In the phase change memory device, a phase change, which occurs in a phase change layer interposed between a lower electrode and an upper electrode, from a crystalline state to an amorphous state is due to current flow between the lower electrode and the upper electrode The information stored in a cell is recognized by the medium of a difference in resistance between the crystalline state and the amorphous state.
In detail, in the phase change memory device, a chalcogenide layer, being a compound layer made of germanium (Ge), stibium (Sb) and tellurium (Te), is employed as a phase change layer. As a current is applied, the phase change layer undergoes a phase change by heat, that is, Joule heat, between the amorphous state and the crystalline state. Accordingly, in the phase change memory device, when considering the fact that the specific resistance of the phase change layer in the amorphous state is higher than the specific resistance of the phase change layer in the crystalline state, in a read mode, whether the information stored in a phase change cell has a logic value of ‘1’ or ‘0’ is determined by sensing the current flowing through the phase change layer.
Additionally, in the phase change memory device, since current flow greater than 1 mA is required in order to enable the phase change of the phase change layer, a contact area between the phase change layer and the electrode must be decreased so as to decrease the current required for enabling the phase change of the phase change layer.
FIG. 1 is a cross-sectional view illustrating a conventional phase change memory device.
Referring to FIG. 1, gates 101 are formed on a semiconductor substrate 100, and junction areas (not shown) are formed in the surface of the semiconductor substrate 100 on both sides of the gate 101. An interlayer dielectric 102 is formed on the overall surface of the semiconductor substrate 100 to cover the gates 101. A first contact plug 108 a and a second contact plug 108 b are respectively formed in the portions of the interlayer dielectric 102 that correspond to a phase change cell forming region and a ground line (Vss) forming region.

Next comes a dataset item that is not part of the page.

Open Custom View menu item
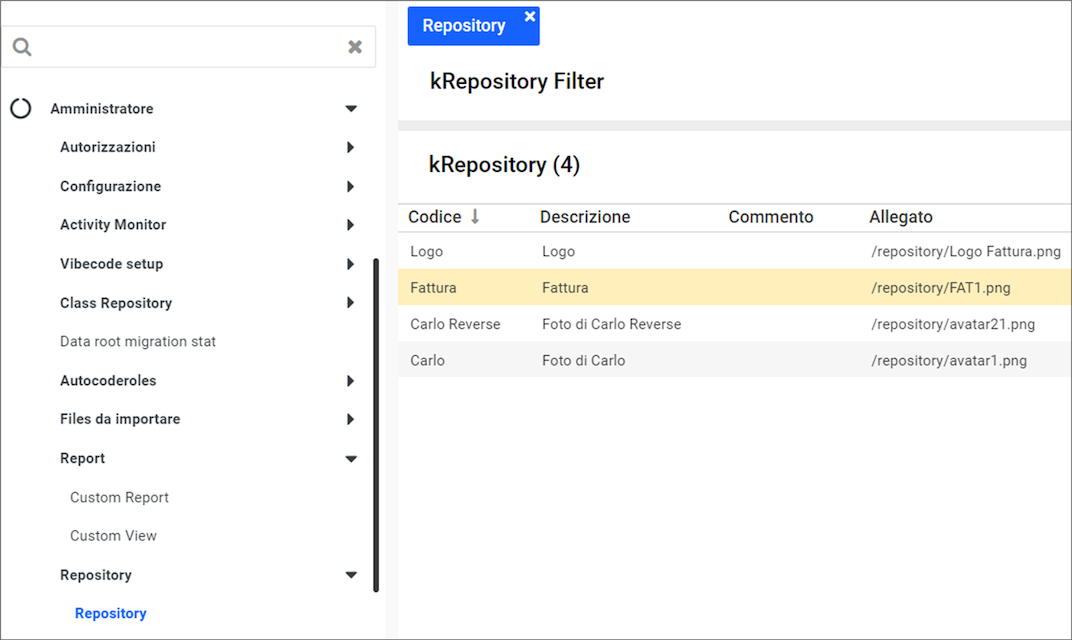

A first insulation layer 106 is formed on the interlayer dielectric 102. A lower electrode 110 is formed in the portion of the first insulation layer 106 which corresponds to the phase change cell forming region. The lower electrode 110 is formed to come into contact with the first contact plug 108 a. A ground line 109 is formed in the portion of the first insulation layer 106 which corresponds to the ground line forming region. The ground line 109 is formed to come into contact with the second contact plug 108 b.
A nitride layer 107 for preventing oxidation of the lower electrode 110 is formed on the first insulation layer 106 including the lower electrode 110 and the ground line 109. A second insulation layer 111 is formed on the nitride layer 107. A lower electrode contact 114 having the shape of a plug is formed in the portion of the second insulation layer 111, which corresponds to the phase change cell forming region, through a damascene process.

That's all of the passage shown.